Dredging Plans Move Forward With Easement Approval From Township
Saugatuck Township officials last Wednesday gave thumbs up to a public property easement for above-ground piping that would convey dredged sediment from the Kalamazoo Harbor to a special disposal facility at the local wastewater treatment plant.
Meant to be a temporary conduit and estimated to cost $40,000, the piping will also be used to convey the filtrated water from the disposal facility back to the harbor.
The Saugatuck Township Board approved the agreement with the Kalamazoo Lake Harbor Authority, termed a revocable easement, with conditions, including that the authority provide a $5 million insurance certification, a means to protect the township from any possible liabilities.

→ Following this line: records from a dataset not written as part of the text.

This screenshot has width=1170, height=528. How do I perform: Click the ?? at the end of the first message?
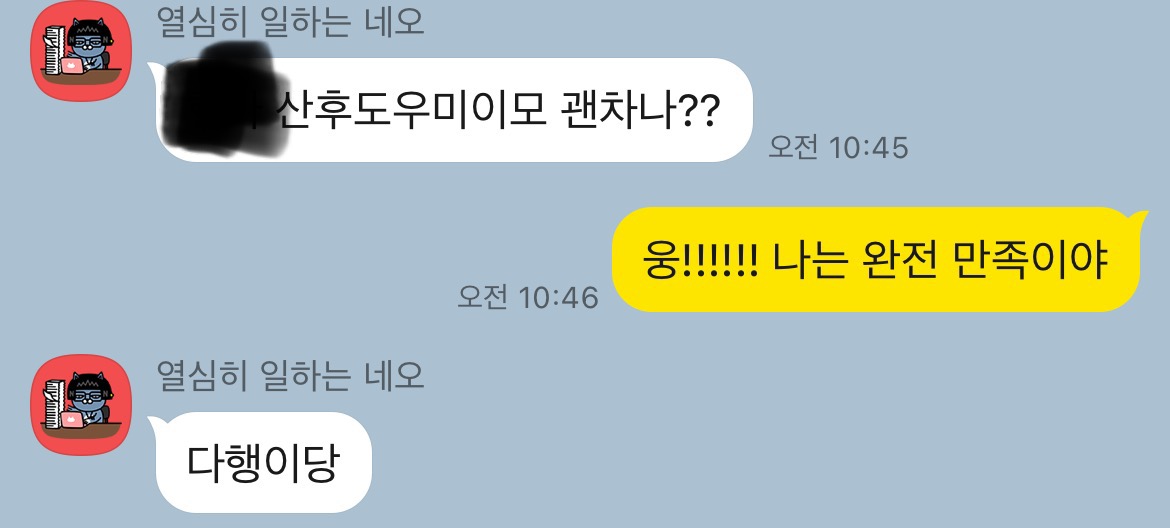pyautogui.click(x=701, y=112)
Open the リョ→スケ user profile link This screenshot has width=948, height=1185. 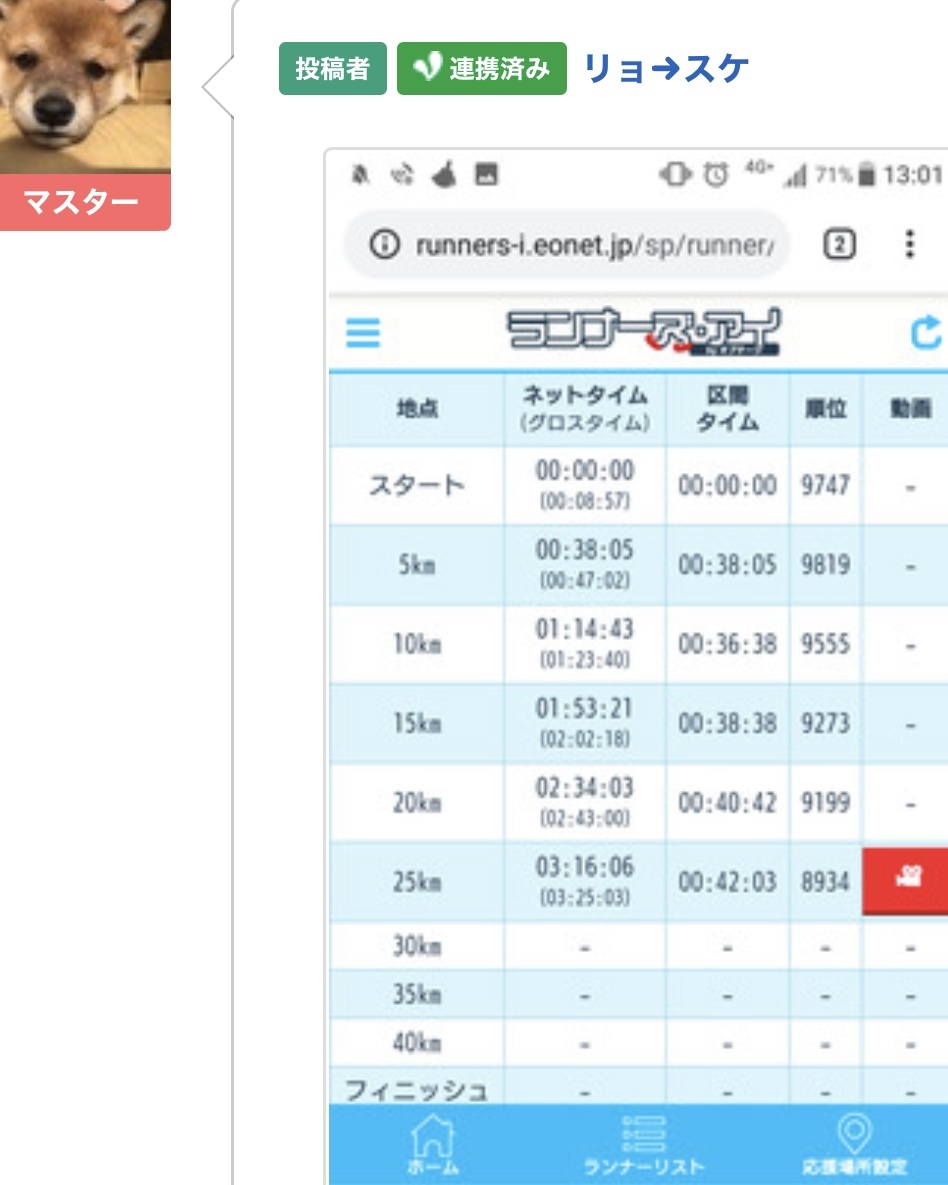(x=666, y=68)
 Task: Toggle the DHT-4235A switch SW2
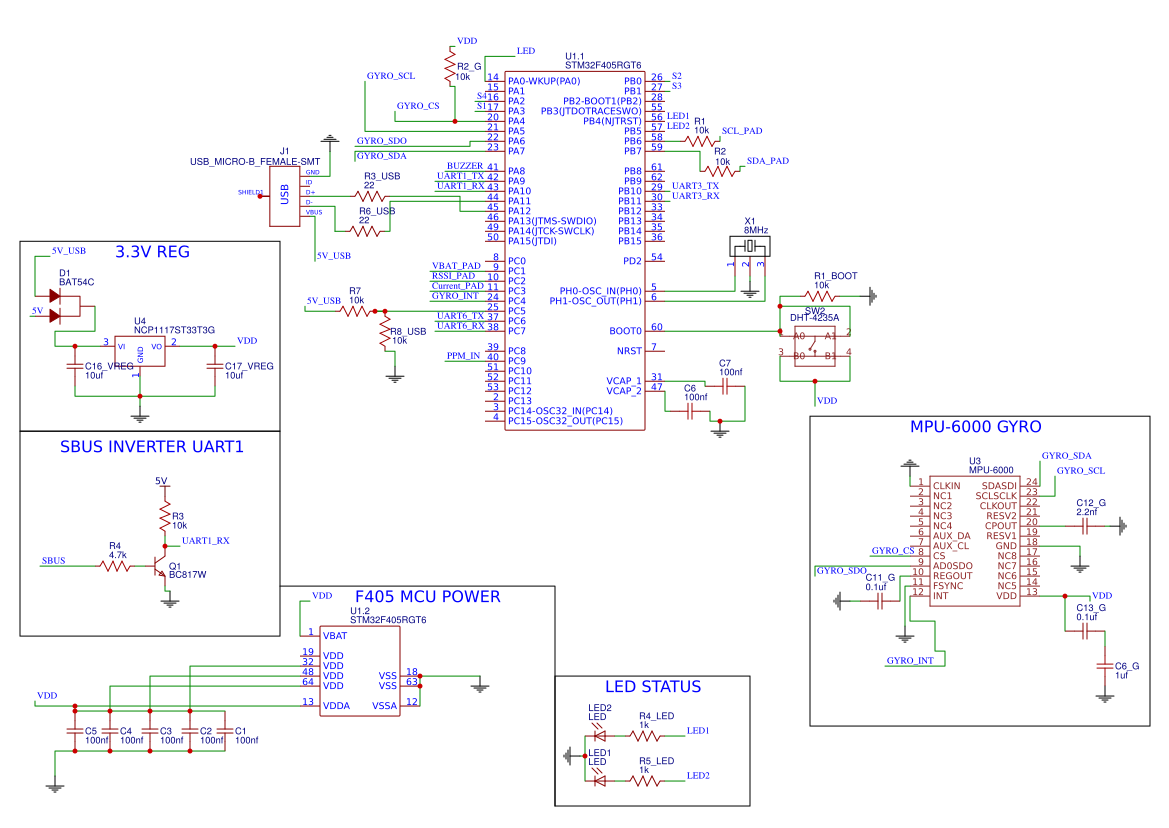point(813,347)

With regards to the confined disposal facility itself, the harbor authority is also currently working on an operations agreement with the Kalamazoo Lake Sewer and Water Authority (KLSWA).
The two pipelines - about one mile long going one way, according to Local Observer estimations using Goggle Earth - will run from the harbor, where the silt will be pumped out, on through River Bluff Park in the township then along the I-196 public right-of-way and end up at the special spoils site on the northwest section of the Kalamazoo Lake Sewer and Water Authority’s property boundary.
The piping will not traverse private property.
The project is all part of the Kalamazoo Lake Harbor Authority’s $2 million phase-one, emergency dredging proposal. It consists of carving out three channels in strategic locations to help boats navigate the waterways.
Harbor Authority Board Chair Bob Sapita said the cities of Saugatuck and Douglas will ultimately, with recommendations from the authority and consultants, have to decide how they will go about paying for the project.
“We are trying to help get the project on the way,” Saugatuck Township Manager Aaron Sheridan told the township board before it proceeded to vote yes on the easement.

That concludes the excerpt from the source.